'I want to go home'

13 Jun, 2009

Much has been written and discussed about the psychological condition of IDPs. The trauma of leaving home is very severe no matter how better they are taken care of later. The level of displacement is no doubt very large and still unaccounted for.
According to Kavita Shukla, Country Analyst, Switzerland based,Internal Displacement Monitoring Centre/ Norwegian Refugee Council, at the end of 2008, the number of IDPs internationally was around 26 million (this figure includes only around 500,000 IDPs from Pakistan as that was the number of displaced persons at that point). The biggest displacements at the end of 2008 were Sudan (with 4.9 million IDPs) and Colombia (up to 4.3 million). On this scale, taking into account the latest numbers from Pakistan, the country would have the third highest number of conflict-displaced persons in the world, which now stands above three million.

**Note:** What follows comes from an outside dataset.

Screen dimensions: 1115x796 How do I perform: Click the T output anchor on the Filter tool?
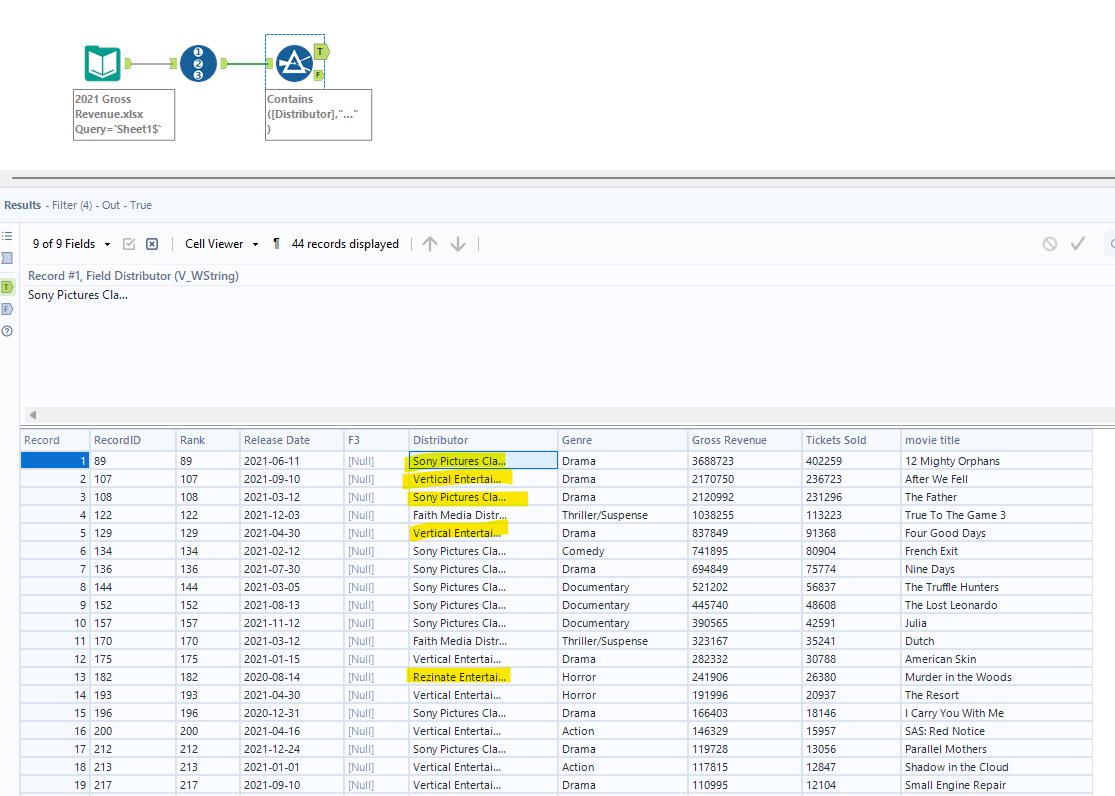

Recently I went to Mardan with an NGO, Alamgir Welfare Trust to assess the situation on ground. It was really astonishing to see as to what has been happening and being reported by the media. The main problem was that almost all the relief aid and media attention were going to the camps, with food distributed by the World Food Program, with health facilities available at their doorstep. But these people represented just a fraction of the total. A much larger, but mainly hidden, flood of refugees were living in schoolrooms, mosques, and private homes, where they were sheltered and fed by locals.
I asked a Swati man, Bakht Khan, in camp about the conditions in camps, he replied satisfactorily. He said "I have food to eat, I have clothes to wear but I want to go home". Conversely, the situation out side these camps is disturbing. People are living in camps established alongside roads without having any attention whatsoever let alone the matter of having any help.

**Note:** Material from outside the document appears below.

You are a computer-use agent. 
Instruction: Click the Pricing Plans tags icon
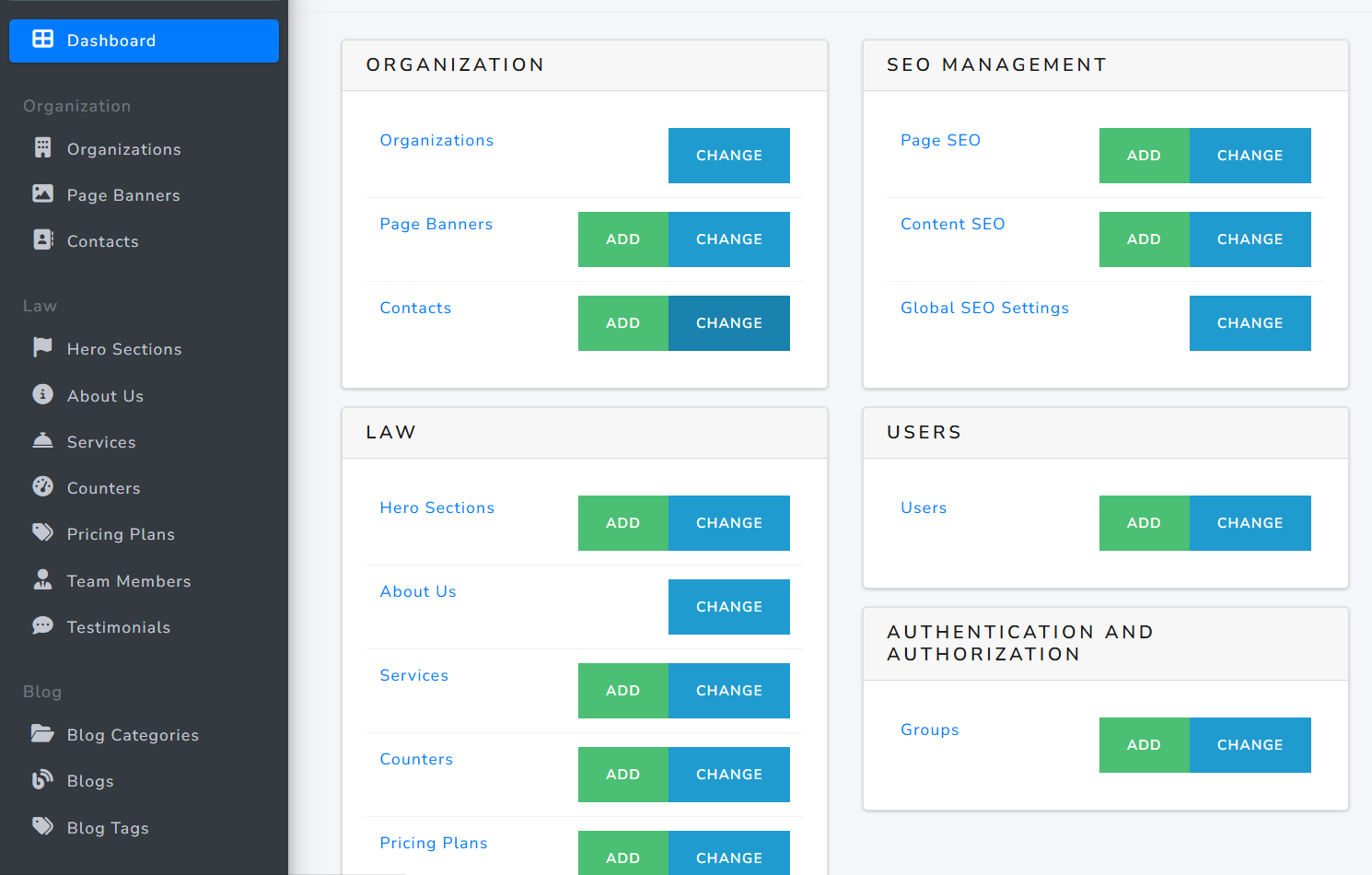point(42,533)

The people from Swat, I met, were well-off and have good education level. They were using mobile phones and were travelling in cars. We were informed about a group of IDPs living in a labour colony in Sri Balor, Takhtbahai for distribution of relief goods from Trust, with the help of a local, Amir Khan, owner of a petrol pump on Malakand Road. Abdur Razzaq, the local chief of these 500 people come up with complete details about the people in that colony. He was well organised and co-ordinated the whole exercise effectively. This proves that if a proper crisis management exercise was carried out half of the miseries would have been reduced.
The streets of Mardan were full of aid groups announcing their presence and their help only to register themselves. The need for a comprehensive and coherent policy is what was required to deal with crises. NGOs, government agencies, international organisations are all working in different directions with little co-operation and co-ordination.
During interaction with those living on the streets or in camps, I found that people are against the Taliban, but also have little praise for the government either. The citizens of Mardan also questioned government's sincerity about flushing out militants and helping the IDPs. The national authority responsible for overcoming crisis, National Disaster Management Authority (NDMA) was nowhere to be seen. It is about more than a month since the military operation started, but the crisis of IDPs is not yet overcome.
The role of international community is also not praiseworthy especially the US who is blamed for all this mess. Four years ago, when an earthquake struck the northern areas, the US forces used its tremendous logistical resources to ferry aid and shelter to the victims, and for a time the tarnished image of the United States gained a lustrous new sheen in Pakistan but not this time.
Since the operation started international aid agencies have been struggling to cope with the crisis. Oxfam's Humanitarian Director, Jane Cocking, has described this as the worst funding crisis the agency has faced for a major humanitarian emergency in over a decade.
Aid workers also fear that the onset of monsoon rains in July could stretch resources even further - increasing the risk of diarrhoea and malaria.
In passing I would like to commend the government for motorway network. It is really a treat for a Karachiite to travel on this. The shocks my car took from my office to home not even one percent of it the car took from Islamabad to Mardan or from Mardan to Peshawar journey. This system of maintenance and quality control shows that nothing is impossible if there is a will. The antipathy of these people towards militants will not last longer if proper actions are not taken.